When people are upset about too much “drama” in their lives, what do they mean? Why don’t they say?
So I brought it up on Facebook, thinking that it doesn’t seem like the same word every time I hear it. And once again, Facebook brought me answers.
Kelly Karius had a wonderful definition she shared with me, and on her behalf, I’ll say you can share it too – if you include her name as author. Fair enough?
- Drama is… making up a back story to get your own way (that is, lying).
- Drama is… affecting other people with your terrible mood (because YOU are more important than THEM).
- Drama is… the creation of situations that make people say WTF! (while YOU watch and smile on the inside).
- Drama is… an over-exaggeration of your own needs in order to get people to jump to it (because YOU are more important than THEM).
- Drama is… a tool that draws attention to you (Because YOU are more important than THEM).
- Drama is… thoughtfully created and re-actively put out into the world. (after all, this play is not for people to watch, but to LIVE).
- Drama is… fluid. A drama that starts as a comedy can quickly become a tragedy, and vice-versa.
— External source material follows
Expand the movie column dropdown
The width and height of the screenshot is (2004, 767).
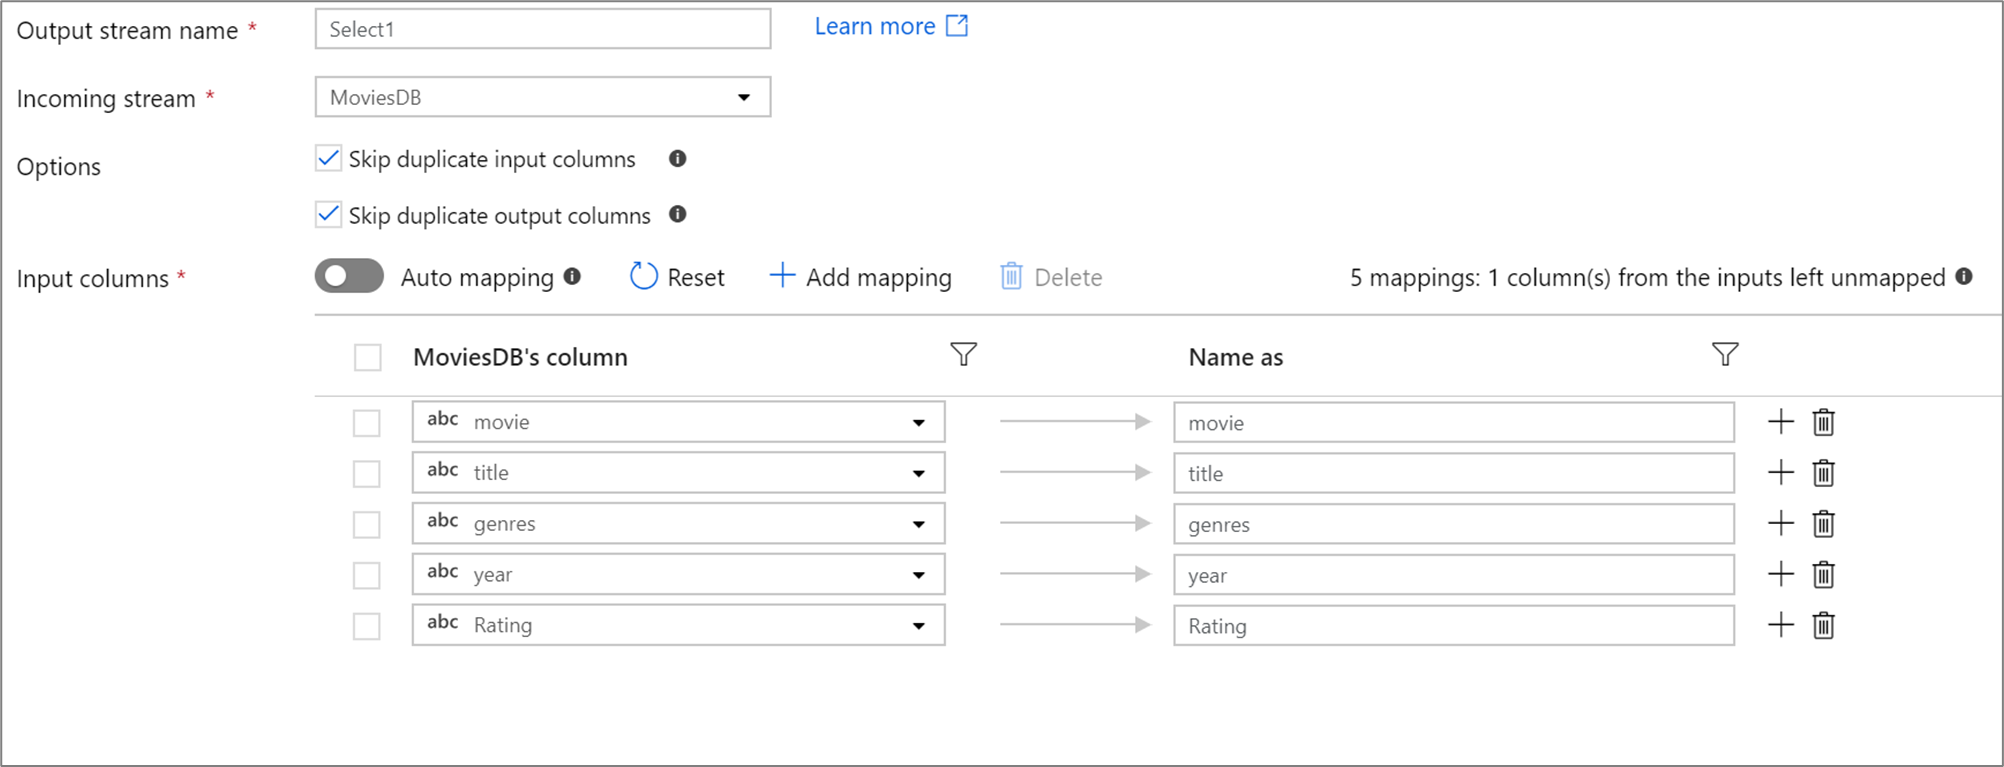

- Drama is… something that allows you to protect your real self from everyone, and interrupts your ability to live your best life.
- Drama shows… you don’t know how to get what you need any other way.
Mark Davidson goes on to add
Drama simply means making a situation more dramatic than it actually is. Ever meet someone whose life is a soap opera? Mostly drama is created to draw attention to one’s self. There are people who take the idea that all the world is a stage, literally.
I’ve found that the people who complain about drama are typically the people who create it. Stand back and watch. You’ll see that what I just wrote is true. It’s a universal law.
Kelly and Mark make it clear: any “drama” we experience is more like Shakespeare’s Much Ado About Nothing than anything else. (So now I have to go back and read it again.)